DESCONTROLADA
Lua (Lu Oncken)
Era um Dia dos Namorados ensolarado e quente. Dia de trabalho intenso. Ela (a namorada) não acordara muito bem. Levantou com o pé esquerdo. E com todo o seu jeito atrapalhado, característica que lhe é peculiar, tudo ficou ainda pior.
Demorou-se no café da manhã. Ela aprecia um bom café da manhã. E como! Mesmo atrasada, não abre mão de sentar-se à mesa e comer seu pãozinho, francês. Ou integral, quando está de dieta. Parou. Pensou se ia ou não à academia. E lá se ia mais um pouco de tempo perdido. Depois de longa meditação, idas e vindas do quarto para sala, da sala para o quarto, decidiu ir. Queria manter o corpo em ordem. Afinal, havia perdido mais de 10 quilos nos últimos meses e não queria de jeito nenhum voltar a velha forma.
Mas ainda tinha a depilação por fazer. As unhas, do pé e da mão, imploravam por socorro, enganchando em todas as roupas. E um trato no cabelo não era nada mal. O problema é que tudo isso tinha de caber na agenda daquele dia. Deixara tudo para a última hora. E era Dia dos Namorados. Não podia fazer feio para o maridão (o eterno namorado).

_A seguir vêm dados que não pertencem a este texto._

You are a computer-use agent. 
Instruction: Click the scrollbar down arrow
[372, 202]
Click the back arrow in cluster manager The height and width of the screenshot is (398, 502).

Demorou mais que o planejado na academia. O banho foi mais longo do que imaginara. Com direito à esfoliação, óleo, tratamento para os cabelos. Pele lisinha, cabelos sedosos. E lá se ia o ponteiro do relógio. Implacável. Depois, mal deu tempo de se arrumar para ir ao trabalho. E ainda prometera almoçar na casa da mãe. Cheia de culpas, após outro período de meditação, - seu dia era cheio desses períodos - resolveu não ir. Foi direto para o trabalho. Quando voltasse, teria tempo de tomar um novo banho, mais rápido, e acabar de se arrumar. Doce ilusão! Ela não tem a mínima noção do tempo.

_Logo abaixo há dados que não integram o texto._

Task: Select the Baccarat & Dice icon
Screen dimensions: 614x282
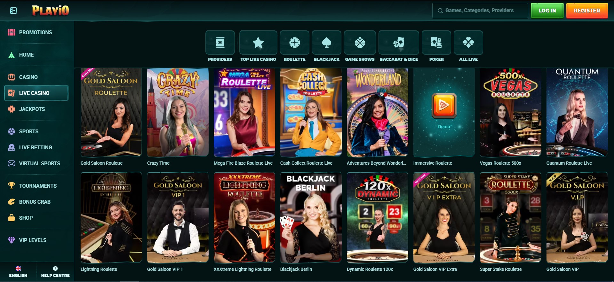Action: (398, 43)
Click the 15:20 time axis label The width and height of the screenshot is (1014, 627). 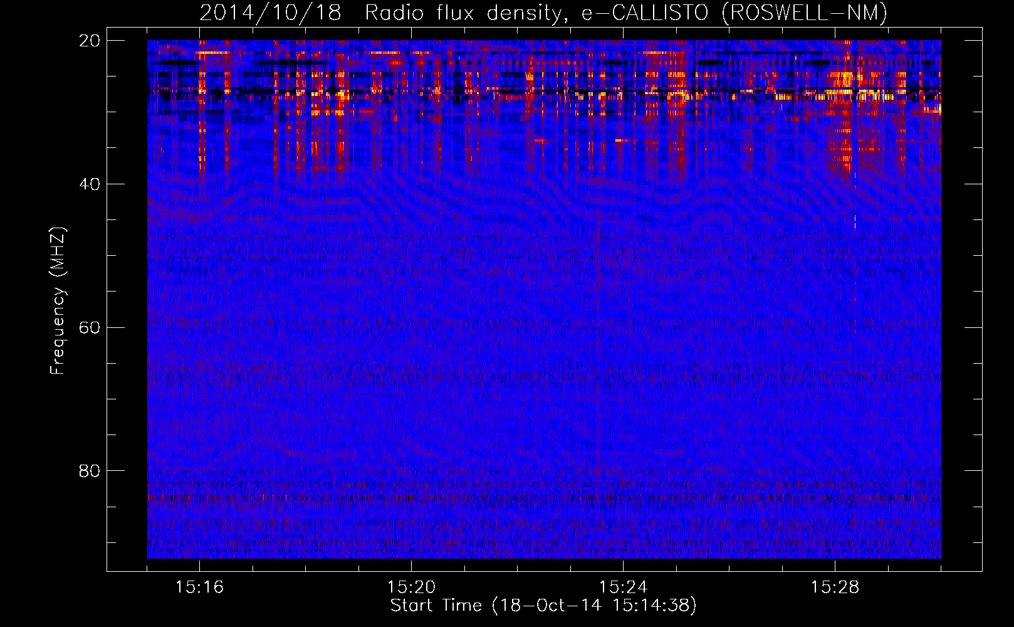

Antes de sair, bebeu dois copos d'água. É uma espécie de ritual. Para ajudar a manter a forma é preciso tomar pelo menos dois litros de água por dia. Mora no primeiro andar. Foi pelas escadas. Quando desceu o último degrau, lembrou que havia esquecido um documento. Isso já se incorporou a sua rotina. Sempre esquece algo e volta. Foi o que fez.

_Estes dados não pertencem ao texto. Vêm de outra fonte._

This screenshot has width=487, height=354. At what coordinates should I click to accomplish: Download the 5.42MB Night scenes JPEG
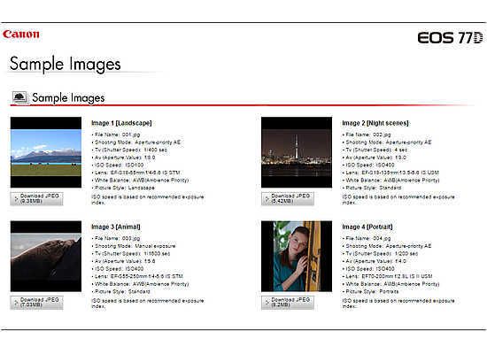(288, 199)
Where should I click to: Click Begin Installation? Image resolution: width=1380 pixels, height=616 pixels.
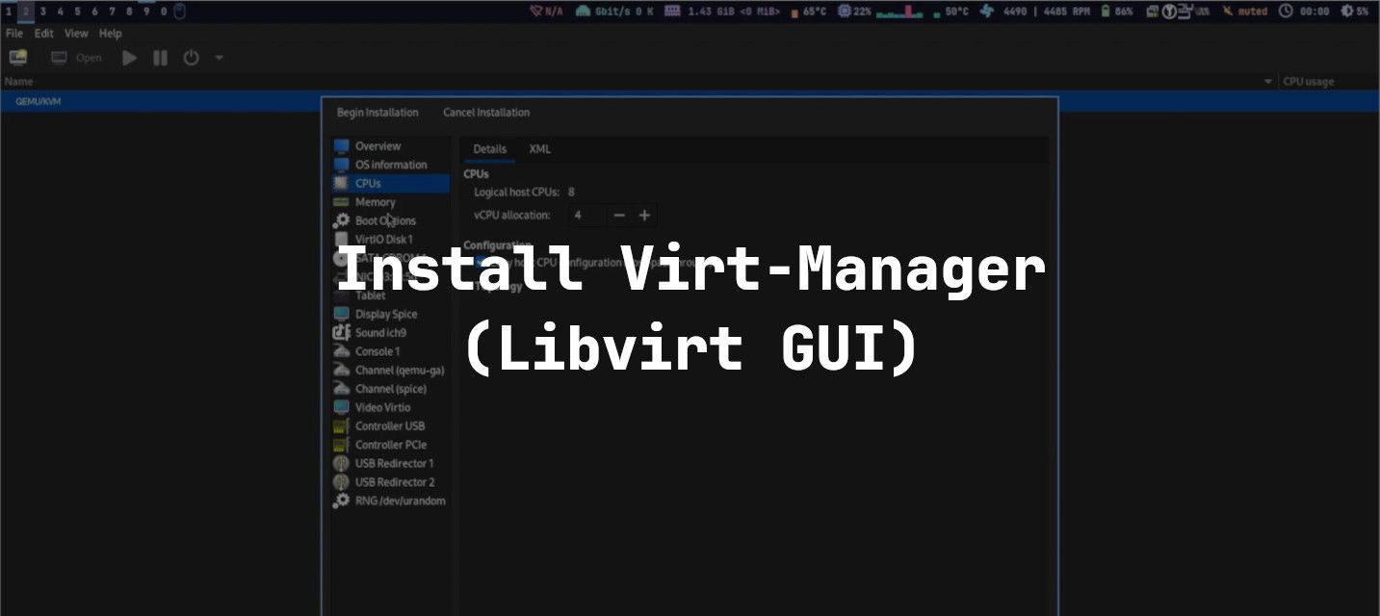tap(377, 113)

Foi para o ponto do ônibus e perdeu a linha. Teve de esperar o próximo. Chegou correndo ao trabalho. E tarde para quem pretendia sair cedo. Muito trabalho a aguardava. Na hora de ir embora, todos os problemas da empresa vieram à tona e todos resolveram procurá-la ao mesmo tempo. Atrasou-se. Perdeu a hora no salão. Teve de esperar para ser atendida. Atrasou-se um pouco mais. Fez o pé, a mão e a depilção. Fora a vermelhidão da pele, agora estava decente. Ou quase.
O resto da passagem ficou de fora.